### Testo estratto ###
In questo senso, un settore importante del fumetto è il fumetto per bambini e ragazzi, e questo è vero per tutto il mondo (basta guardare alle vendite dei fumetti di Dav Pilkey negli USA, per esempio). Anche in Italia le classifiche di vendita sono dominate dai fumetti per bambini, siano esse raccolte di vignette umoristiche come Pera Toons che storie più lunghe e articolate come quelle realizzate da alcuni content creator, uno su tutti Lyon. Al tempo stesso, i cambiamenti nella distribuzione di cui abbiamo parlato hanno modificato un po’ la fruizione e l’accesso dei bambini e ragazzi a questi prodotti. Come valutate lo stato di salute del fumetto per ragazzi in Italia, anche al di fuori di quei pochi nomi di cui abbiamo parlato?
Mi pare ottimo, nel senso di libri per l’infanzia. I genitori – disperati perché i figli non leggono più – comprano qualunque cosa a forma di libro e i bambini sono ben contenti di leggere fumetti, prima di accedere allo smartphone.

Dopo i difficili anni della pandemia, stiamo assistendo a un rifiorire di festival, alcuni con al centro proprio il fumetto, altri molto più generalisti e dispersivi, anche se in generale mi sembra che ci siano delle differenze rispetto al passato. Che ruolo hanno e avranno i festival in questo settore?
### Elenco ###
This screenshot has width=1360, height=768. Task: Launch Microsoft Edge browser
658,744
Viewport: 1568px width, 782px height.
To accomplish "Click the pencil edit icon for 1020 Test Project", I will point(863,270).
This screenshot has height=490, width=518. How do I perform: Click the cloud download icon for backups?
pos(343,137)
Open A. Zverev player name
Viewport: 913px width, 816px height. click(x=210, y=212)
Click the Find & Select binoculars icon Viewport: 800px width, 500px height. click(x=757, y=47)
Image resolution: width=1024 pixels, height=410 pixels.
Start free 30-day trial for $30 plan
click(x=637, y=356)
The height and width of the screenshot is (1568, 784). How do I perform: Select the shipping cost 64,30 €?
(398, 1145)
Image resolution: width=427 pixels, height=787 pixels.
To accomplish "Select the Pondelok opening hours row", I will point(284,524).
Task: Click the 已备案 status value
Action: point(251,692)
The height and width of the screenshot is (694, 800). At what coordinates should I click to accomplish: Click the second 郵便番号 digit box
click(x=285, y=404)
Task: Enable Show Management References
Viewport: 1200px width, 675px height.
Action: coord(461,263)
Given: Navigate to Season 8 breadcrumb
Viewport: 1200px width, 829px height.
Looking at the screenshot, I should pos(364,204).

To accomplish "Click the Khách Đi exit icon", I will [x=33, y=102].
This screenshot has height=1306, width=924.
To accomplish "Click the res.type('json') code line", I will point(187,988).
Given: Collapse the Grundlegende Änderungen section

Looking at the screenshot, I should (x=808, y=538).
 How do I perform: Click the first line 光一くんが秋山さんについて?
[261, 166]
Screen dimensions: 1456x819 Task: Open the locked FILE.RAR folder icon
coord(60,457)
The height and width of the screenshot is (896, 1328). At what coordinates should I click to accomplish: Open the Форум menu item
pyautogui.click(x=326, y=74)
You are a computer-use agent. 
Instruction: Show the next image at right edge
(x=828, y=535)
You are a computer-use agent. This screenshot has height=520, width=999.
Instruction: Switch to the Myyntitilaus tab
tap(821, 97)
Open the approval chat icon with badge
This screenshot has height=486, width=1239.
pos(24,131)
###
Riscrivi in modo più conciso, per favore, il paragrafo del testo sul fumetto che inizia con «In questo senso, un settore importante», conservandone i fatti principali. L'elenco proviene da un'altra fonte.

Il fumetto per bambini e ragazzi è un settore importante in tutto il mondo, come mostrano le vendite dei fumetti di Dav Pilkey negli USA. Anche in Italia domina le classifiche di vendita, sia con raccolte di vignette umoristiche come Pera Toons sia con storie più lunghe e articolate di content creator come Lyon. I cambiamenti nella distribuzione hanno però modificato l'accesso di bambini e ragazzi a questi prodotti. Si chiede quindi come stia il fumetto per ragazzi in Italia, anche al di là dei pochi nomi citati.